Question

1. Investigators who us nonrandomized controls in clinical trials often argue that their controls are satisfactory because the distribution of prognostic factors in the control and experimental groups is similar before therapy. It is better to randomize because

1. A placebo effect s easier to detect in randomized trials
2. Randomization tends to magnify the differences between placebo and treatment groups
3. Many important prognostic factors that were not considered may lead to bias
4. It is easier to maintain blinding in randomized trails
5. Compliance is better in randomized trials

Answer 1

Problem statement: Why is it better to randomise control group during clinical trials.

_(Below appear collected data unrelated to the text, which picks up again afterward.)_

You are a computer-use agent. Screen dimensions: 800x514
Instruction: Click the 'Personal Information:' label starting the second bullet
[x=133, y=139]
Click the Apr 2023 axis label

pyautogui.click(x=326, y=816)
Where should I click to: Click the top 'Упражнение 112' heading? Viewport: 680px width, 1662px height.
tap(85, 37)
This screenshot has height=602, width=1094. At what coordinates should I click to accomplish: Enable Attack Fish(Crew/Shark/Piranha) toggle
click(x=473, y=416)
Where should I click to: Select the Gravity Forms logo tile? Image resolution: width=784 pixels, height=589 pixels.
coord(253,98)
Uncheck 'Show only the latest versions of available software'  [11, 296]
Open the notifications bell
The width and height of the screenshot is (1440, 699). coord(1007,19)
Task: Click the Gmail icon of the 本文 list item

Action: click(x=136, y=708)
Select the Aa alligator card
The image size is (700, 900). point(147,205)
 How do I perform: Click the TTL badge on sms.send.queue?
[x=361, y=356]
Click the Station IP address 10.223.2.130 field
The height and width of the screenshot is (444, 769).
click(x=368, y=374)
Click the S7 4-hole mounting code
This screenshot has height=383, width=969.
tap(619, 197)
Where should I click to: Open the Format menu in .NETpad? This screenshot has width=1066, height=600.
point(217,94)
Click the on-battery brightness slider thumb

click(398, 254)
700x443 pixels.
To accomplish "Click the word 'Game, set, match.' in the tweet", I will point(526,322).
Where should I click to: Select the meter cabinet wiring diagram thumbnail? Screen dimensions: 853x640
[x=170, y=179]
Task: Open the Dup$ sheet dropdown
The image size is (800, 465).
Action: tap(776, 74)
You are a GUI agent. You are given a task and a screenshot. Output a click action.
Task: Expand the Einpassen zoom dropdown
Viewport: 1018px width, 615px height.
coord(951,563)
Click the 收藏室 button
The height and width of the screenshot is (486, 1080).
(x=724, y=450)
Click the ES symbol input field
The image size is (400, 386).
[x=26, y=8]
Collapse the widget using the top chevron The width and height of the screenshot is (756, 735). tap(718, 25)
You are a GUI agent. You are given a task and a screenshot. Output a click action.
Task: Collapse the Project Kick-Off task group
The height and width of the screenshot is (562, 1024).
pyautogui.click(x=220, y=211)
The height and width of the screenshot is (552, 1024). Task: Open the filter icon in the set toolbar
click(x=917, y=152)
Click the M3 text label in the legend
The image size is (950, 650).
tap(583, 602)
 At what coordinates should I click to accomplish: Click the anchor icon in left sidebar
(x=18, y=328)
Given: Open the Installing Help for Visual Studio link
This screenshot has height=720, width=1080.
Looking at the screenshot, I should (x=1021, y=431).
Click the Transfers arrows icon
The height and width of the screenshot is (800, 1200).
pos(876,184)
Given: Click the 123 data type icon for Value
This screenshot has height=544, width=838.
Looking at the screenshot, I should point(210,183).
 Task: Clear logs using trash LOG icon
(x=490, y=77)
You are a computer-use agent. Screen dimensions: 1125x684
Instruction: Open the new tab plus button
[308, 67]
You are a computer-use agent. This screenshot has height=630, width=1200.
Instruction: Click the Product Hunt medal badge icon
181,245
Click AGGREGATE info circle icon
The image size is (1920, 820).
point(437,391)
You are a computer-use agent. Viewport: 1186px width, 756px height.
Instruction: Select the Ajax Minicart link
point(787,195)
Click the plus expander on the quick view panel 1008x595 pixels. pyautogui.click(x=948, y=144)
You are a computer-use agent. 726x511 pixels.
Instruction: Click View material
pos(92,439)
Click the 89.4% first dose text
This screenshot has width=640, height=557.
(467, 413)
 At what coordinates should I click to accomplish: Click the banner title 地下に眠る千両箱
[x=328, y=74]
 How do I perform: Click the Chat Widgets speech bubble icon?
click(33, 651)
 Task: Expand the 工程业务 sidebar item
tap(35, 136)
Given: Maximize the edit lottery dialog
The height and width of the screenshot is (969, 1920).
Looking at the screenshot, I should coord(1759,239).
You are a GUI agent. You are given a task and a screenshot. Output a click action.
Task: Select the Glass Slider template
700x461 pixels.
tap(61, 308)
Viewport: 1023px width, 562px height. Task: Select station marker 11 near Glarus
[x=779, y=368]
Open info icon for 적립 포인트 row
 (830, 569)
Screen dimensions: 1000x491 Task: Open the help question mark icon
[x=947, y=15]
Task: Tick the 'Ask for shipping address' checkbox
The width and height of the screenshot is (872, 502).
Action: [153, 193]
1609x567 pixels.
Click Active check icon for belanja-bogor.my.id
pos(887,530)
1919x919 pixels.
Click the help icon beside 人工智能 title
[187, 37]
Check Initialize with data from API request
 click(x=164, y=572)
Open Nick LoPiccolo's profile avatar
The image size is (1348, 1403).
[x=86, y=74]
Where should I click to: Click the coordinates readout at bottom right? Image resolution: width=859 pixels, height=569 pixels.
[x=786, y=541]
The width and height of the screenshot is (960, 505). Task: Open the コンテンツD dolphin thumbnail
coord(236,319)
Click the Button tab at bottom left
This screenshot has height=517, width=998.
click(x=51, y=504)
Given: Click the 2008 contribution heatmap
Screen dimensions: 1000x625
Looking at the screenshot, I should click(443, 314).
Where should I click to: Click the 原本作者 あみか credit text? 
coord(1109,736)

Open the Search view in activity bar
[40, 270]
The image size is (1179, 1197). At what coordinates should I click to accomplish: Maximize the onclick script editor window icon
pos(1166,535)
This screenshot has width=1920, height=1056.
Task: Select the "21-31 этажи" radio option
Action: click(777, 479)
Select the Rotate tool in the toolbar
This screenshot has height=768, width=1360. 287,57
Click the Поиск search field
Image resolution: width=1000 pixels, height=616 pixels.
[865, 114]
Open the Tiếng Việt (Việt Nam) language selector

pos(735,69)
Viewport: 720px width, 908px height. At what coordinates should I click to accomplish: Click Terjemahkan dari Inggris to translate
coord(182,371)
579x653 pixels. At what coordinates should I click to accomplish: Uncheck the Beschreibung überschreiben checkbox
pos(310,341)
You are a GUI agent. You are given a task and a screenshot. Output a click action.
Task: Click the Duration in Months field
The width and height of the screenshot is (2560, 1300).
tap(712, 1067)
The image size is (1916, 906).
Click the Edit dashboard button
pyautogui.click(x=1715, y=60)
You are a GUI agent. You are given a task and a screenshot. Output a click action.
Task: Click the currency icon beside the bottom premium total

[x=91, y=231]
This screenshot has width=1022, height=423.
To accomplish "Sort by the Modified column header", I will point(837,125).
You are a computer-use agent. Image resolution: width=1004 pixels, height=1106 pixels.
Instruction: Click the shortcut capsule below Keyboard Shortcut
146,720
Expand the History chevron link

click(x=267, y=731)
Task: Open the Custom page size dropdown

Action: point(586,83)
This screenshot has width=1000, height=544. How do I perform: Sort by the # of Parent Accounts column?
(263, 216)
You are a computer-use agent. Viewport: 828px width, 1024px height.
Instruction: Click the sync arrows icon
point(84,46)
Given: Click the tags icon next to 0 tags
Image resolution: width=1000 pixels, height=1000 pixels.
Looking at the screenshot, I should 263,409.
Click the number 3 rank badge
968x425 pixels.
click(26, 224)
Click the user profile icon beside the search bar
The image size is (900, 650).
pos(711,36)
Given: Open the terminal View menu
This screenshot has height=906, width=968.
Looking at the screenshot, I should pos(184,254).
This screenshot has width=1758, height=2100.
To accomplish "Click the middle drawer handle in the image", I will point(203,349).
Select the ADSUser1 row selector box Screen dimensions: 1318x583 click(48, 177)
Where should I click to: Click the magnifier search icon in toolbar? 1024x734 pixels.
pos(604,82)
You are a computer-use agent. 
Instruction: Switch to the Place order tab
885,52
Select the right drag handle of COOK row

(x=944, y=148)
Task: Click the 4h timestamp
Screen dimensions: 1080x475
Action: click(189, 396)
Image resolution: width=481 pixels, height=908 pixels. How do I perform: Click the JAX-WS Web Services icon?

Solution: The answer is option (d)

Explanation: In non-randomised control design for clinical trials, either the subjects (patients) assign themselves into a group which they would like to get into or researcher assigns them into a particular group.

Since in non-randomised design the subjects already know which category they belong (whether they belong to control group or treatment group) they suffer from performance bias. For example, if subjects in control group know they are not receiving a particular treatment or therapy, then their behaviour might be very different compared to subjects in "treatment" group, resulting in a may be not so desirable outcome for the experiment. In randomised control trial, subjects are slept into groups randomly without letting them know which group receives "treatment" and which is "control" group, Thus reducing performance bias which subjects might have displayed if they knew whether they were in "treatment" group or not. This process not letting subjects know whether they are receiving "treatment" or placebo ("control) is called blinding. The concept of blinding is easier to maintain in randomised trials.